Il doit également participer aux séances photo et aux tournages de clips. En revanche, le manager doit élaborer le calendrier des événements, négocier les contrats de spectacles, discuter des cachets et rendre compte à l’artiste. Il doit également entrer en contact avec les annonceurs, négocier les interviews télévisées ou radiophoniques, et préparer les dossiers de presse. En somme, il doit connaître le monde du show business dans ses moindres détails, en comprenant les caractéristiques de l’événementiel, ainsi que les tenants et aboutissants du métier. L’artiste musicien est une marque à part entière, et pour promouvoir cette marque, une maîtrise totale de la communication est nécessaire. Dans ce contexte, il est primordial que le manager domine les rouages du métier d’artiste musicien, car il est confronté aux réalités, aux défis et aux pressions de ce secteur. Il doit également étudier l’environnement dans lequel l’artiste évolue. Les talents émergent partout, mais la chance ne leur sourit pas toujours de la même manière.
En tant qu’homme des relations publiques, le manager doit être au fait des spécificités de chaque milieu culturel et informer les chanteurs des opportunités qui se présentent. Par ailleurs, il doit assister le metteur en scène pour garantir le bon déroulement d’un spectacle. Si l’on est le manager de Lady Gaga, par exemple, il est essentiel de lui rappeler avant un spectacle en Arabie Saoudite de ne pas aborder des thèmes érotiques, compte tenu du contexte culturel fortement islamisé, contrairement à ce qu’elle pourrait faire à Paris. Il est également crucial de prendre en considération le mode de vie et les habitudes locales. En conclusion, le manager joue un rôle indispensable dans la carrière d’un artiste musicien. Il doit être un partenaire complémentaire, maîtrisant les tenants et aboutissants du show business, afin de permettre à l’artiste de briller sur scène et de développer sa marque avec succès. Une collaboration harmonieuse entre l’artiste et son manager est essentielle pour prospérer dans l’industrie musicale exigeante d’aujourd’hui.

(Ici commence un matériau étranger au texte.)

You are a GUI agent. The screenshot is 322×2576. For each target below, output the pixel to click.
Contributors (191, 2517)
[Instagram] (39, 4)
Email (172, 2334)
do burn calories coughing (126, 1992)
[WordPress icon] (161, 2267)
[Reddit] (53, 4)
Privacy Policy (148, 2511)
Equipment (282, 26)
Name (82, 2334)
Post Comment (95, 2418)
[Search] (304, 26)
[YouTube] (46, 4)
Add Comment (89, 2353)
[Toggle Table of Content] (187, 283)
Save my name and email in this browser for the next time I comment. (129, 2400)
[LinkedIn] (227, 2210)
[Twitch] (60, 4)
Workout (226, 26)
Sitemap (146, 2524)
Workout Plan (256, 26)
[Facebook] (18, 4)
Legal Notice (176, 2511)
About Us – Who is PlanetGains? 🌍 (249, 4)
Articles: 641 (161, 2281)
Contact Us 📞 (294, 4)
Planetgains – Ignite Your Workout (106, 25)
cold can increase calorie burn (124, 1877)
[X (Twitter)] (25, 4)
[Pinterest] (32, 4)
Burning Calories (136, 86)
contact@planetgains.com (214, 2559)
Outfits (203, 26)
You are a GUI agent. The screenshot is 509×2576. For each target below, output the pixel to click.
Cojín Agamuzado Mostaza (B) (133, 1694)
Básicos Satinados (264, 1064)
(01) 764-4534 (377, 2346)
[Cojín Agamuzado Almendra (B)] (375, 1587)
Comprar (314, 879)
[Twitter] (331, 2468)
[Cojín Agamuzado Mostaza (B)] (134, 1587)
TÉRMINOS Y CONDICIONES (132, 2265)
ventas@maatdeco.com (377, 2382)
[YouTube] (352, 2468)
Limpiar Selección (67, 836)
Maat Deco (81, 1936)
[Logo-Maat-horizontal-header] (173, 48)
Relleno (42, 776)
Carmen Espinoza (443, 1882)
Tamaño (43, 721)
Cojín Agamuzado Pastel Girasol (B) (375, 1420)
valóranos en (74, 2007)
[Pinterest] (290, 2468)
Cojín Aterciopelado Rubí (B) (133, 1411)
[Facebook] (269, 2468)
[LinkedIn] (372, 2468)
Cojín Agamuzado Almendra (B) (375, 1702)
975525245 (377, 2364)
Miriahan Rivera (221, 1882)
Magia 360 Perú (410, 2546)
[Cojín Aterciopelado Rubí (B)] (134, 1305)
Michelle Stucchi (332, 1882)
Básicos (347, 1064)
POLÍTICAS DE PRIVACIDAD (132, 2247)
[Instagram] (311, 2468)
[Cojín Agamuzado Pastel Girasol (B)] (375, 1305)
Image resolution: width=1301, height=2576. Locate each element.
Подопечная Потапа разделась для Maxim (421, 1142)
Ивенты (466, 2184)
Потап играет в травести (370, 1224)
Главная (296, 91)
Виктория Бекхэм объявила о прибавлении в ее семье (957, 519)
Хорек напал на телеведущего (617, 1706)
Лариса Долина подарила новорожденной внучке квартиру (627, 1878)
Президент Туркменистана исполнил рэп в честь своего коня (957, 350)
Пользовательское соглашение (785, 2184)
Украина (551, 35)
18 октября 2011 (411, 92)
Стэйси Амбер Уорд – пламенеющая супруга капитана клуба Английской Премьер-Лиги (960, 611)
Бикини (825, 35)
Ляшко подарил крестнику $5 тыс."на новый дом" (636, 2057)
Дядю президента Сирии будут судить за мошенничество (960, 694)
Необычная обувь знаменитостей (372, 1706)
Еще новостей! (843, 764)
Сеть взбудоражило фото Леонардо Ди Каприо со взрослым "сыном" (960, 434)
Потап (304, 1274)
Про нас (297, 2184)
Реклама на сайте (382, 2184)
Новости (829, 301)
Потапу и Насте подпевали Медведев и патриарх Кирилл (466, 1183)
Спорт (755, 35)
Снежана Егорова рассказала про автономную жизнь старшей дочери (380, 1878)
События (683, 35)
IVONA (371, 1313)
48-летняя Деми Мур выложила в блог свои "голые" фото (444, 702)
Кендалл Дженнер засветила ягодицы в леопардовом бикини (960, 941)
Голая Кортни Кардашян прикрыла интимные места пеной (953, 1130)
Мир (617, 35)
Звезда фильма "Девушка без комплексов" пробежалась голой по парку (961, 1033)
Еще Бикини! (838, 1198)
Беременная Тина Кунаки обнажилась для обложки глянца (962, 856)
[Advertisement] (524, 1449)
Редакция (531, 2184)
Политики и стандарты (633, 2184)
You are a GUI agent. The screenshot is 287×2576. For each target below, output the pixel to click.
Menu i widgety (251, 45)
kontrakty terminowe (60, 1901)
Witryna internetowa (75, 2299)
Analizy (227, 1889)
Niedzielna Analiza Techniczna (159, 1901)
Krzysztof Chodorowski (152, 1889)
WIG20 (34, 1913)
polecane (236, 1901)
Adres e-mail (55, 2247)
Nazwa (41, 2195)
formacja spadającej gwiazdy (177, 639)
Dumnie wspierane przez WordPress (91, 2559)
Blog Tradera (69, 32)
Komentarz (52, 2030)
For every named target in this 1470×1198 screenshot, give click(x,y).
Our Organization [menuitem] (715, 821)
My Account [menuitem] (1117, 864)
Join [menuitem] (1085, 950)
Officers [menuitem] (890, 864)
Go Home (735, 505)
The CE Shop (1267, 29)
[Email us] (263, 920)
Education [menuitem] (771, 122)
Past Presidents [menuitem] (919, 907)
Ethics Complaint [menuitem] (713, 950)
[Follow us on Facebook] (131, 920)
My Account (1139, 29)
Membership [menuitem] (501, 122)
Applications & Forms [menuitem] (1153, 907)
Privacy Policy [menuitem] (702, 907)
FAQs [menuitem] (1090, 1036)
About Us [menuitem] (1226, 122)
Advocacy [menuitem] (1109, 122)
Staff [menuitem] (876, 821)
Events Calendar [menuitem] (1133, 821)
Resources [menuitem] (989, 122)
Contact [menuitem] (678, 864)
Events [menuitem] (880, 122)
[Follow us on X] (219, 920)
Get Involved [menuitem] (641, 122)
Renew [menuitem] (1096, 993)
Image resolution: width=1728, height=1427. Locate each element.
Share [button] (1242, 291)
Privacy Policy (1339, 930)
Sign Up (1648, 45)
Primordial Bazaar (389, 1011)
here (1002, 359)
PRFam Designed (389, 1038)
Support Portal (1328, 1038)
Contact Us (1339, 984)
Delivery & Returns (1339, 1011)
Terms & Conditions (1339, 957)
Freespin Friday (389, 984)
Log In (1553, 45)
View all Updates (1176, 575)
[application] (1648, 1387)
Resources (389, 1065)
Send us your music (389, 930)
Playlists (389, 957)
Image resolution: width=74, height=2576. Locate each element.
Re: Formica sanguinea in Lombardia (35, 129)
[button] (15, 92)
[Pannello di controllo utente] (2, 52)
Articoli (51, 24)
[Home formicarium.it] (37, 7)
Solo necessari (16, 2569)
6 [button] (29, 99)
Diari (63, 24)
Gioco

Le manager a également la responsabilité de repérer les meilleurs talents qui peuvent accompagner efficacement l’artiste ou le groupe. Le chanteur apporte sa philosophie artistique, tandis que le manager lui rappelle la réalité du terrain et met en œuvre cette philosophie en y ajoutant sa propre expertise. On peut comparer le manager à l’entraîneur d’un joueur de football. L’entraîneur connaît bien son joueur, sa position optimale sur le terrain, et prodigue de précieux conseils pour le succès de son protégé. À l’ère d’Internet, il est désormais possible de concevoir des projets de communication et de créer des concepts sophistiqués qui renforcent les expériences de communication tout en facilitant le contact avec le public. Pour toutes ces raisons, le métier de manager est devenu une profession qui exige un professionnalisme constant. En somme, le rôle du manager est de mettre en avant les meilleures qualités de l’artiste.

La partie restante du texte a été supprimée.